Blaine is quiet for a long time, his gaze flicking between the two dishes, and in any other circumstances, Kurt would’ve found it funny how seriously he was taking the decision.
“The eggs.” When he finally speaks, it’s in a quiet, measured voice and he looks up at each of them in turn, briefly catching their gazes before dropping his eyes back to the table and tracing the flowery pattern of the tablecloth with his index finger.
“Ugh, I should’ve known you’d take his side!” Kurt says playfully, mock-glaring at his dad. “Don’t blame me when you’re all dying from heart attacks before you’re even sixty.”
Kurt had meant it as a joke, hadn’t really thought through the implications of his words, but Blaine’s answer makes the smile drop right off his face.
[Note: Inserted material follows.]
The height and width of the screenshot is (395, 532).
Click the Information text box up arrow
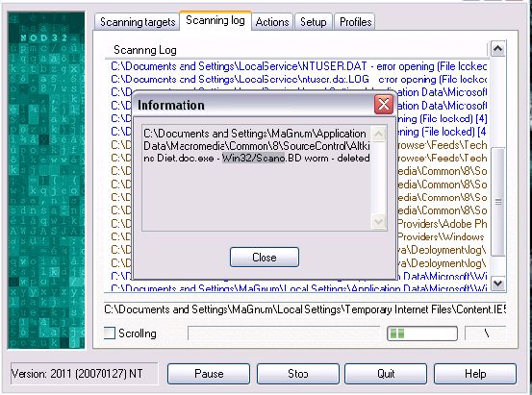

“Nah, trust me, you don’t,” Burt replies before the silence can get awkward and Kurt is eternally grateful for that. “Did you try the hospital food? No one would willingly expose themselves to that crap—not for any length of time anyway.”
Blaine shrugs, twisting his bottom lip into his mouth and continues to trail his fingers over the yellow arches of the flowers.
“Well, I’m just gonna pop to the garage for a couple of hours; Max said the delivery had arrived. Give me a ring if you need anything.” This last part is clearly directed at Kurt and for some reason panic starts to rise inside of him, unbidden, as his dad gets up and squeezes his shoulder before noisily leaving the room.
His stomach flips as he looks at Blaine, so small where he’s wrapped inside his hoodie, and he wonders how he’s meant to hold a conversation with someone so unresponsive. Except it’s more than that, because it’s not Blaine’s quietness that makes Kurt’s stomach squirm. No, it’s the way he won’t look at Kurt unless it’s unavoidable because, in all the time he’s known Blaine, even when they were just friends, Blaine has always looked at Kurt. In fact, sometimes in those first few weeks, it had felt like Blaine was the only one in the world who looked at him, the only one to actually see him. But as Blaine runs a hand distractedly over his forehead, pushing stray hair out of the way, Kurt realises that maybe it’s his turn to do the looking. Perhaps Blaine isn’t after someone to talk to after all; perhaps he just wants someone to see him.